Kassir oggi viene ricordato anche grazie al “Premio per la Libertà di Stampa”, voluto dalla Fondazione che porta il suo nome e che viene assegnato ogni anno ai giornalisti dei paesi arabi.
La sua morte inoltre è stata condannata dall’UNESCO e dal Consiglio di Sicurezza dell’ONU.
In Italia sono stati pubblicati tre testi: L’infelicità araba (tradotto dal francese da Paola Lagossi; a cura di Elisabetta Bartuli, postfazione di Elias Khoury; Einaudi, 2006); Primavere. Per una Siria democratica e un Libano indipendente (traduzione dall’arabo di M. Khairallah e C. La Barbera; introduzione di Khaled F. Allam, intervista a E. Khoury, a cura di E. Bartuli; Mesogea, 2006); Beirut. Storia di una città (traduzione dal francese di M. Marchetti, Einaudi, 2009), quest’ultimo che non ho ancora letto.

Primavere è una raccolta degli editoriali apparsi sul più prestigioso quotidiano libanese, an-Nahar, negli ultimi anni. Gli articoli compresi in questa raccolta trattano tutti dello stesso argomento: l’indipendenza del Libano come premessa fondamentale e necessaria per la democratizzazione della Siria. Nell’introduzione Kassir scrive:
E’ come se avessi inconsciamente assunto che la democrazia della Siria e l’indipendenza del Libano vanno di pari passo. O magari sono stati i padroni del destino dei due paesi a cadere in questo assioma, anche se non l’avevano capito.

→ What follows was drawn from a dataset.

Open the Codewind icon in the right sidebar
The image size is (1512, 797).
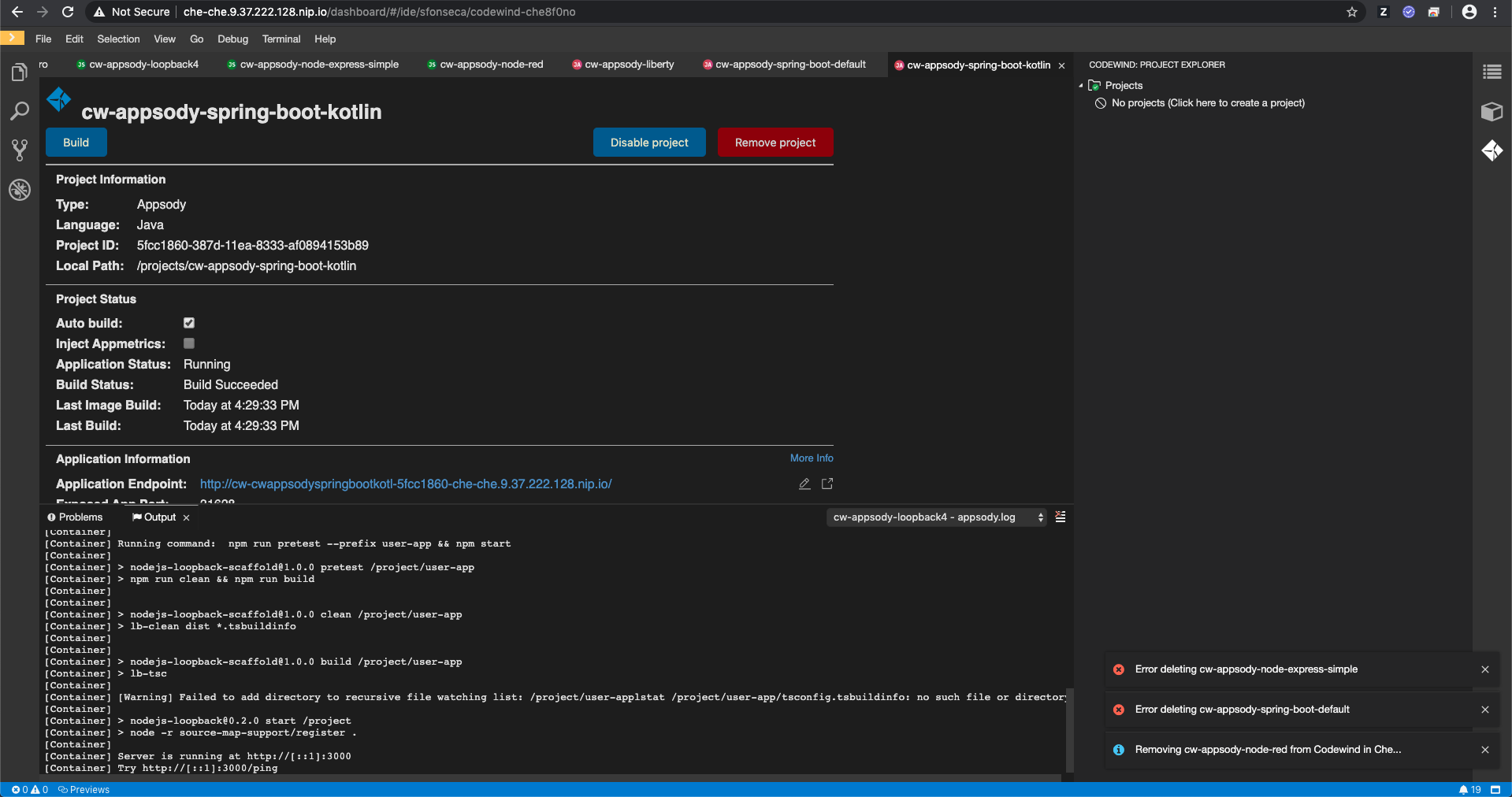click(x=1492, y=150)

Non credo di possedere le parole giuste per poter descrivere nel modo più appropriato, giusto e approfondito l’importanza del primo dei tre saggi. Se non lo avete fatto già, leggete L’infelicità araba, perché è uno di quei libri che illuminano il cuore e la mente che, e so che non sono l’unica a pensarlo, andrebbe inserito come testo obbligatorio nei programmi dei corsi di laurea universitari di arabistica, islamistica e scienze politiche.
Presentato come il “manifesto del dissenso arabo”,L’Infelicità araba di Samir Kassir è molto più di questo. É un appello, un grido di allarme e allo stesso tempo un segnale di speranza per tutto il mondo arabo.
Esiste la possibilità di fare lo stesso identico discorso sugli arabi e per gli arabi.
Allo sguardo sull’Altro, a quello, come si sfugge? Come evitare di confrontarsi con ciò che rivela?
Nella postfazione, Elias Khoury scrive: “E' questo il segnale più vistoso dell’infelicità araba. Che un giornalista, che uno scrittore sia messo a morte perché imputato di libertà”.
Nel marzo scorso a Milano in occasione della prima giornata europea dei Giusti è stato piantato un albero in onore di Samir Kassir. La giornata è stata organizzata dall’associazione GARIWO, la foresta dei Giusti. All’evento era presente anche Giselle Khouri, la vedova di Kassir.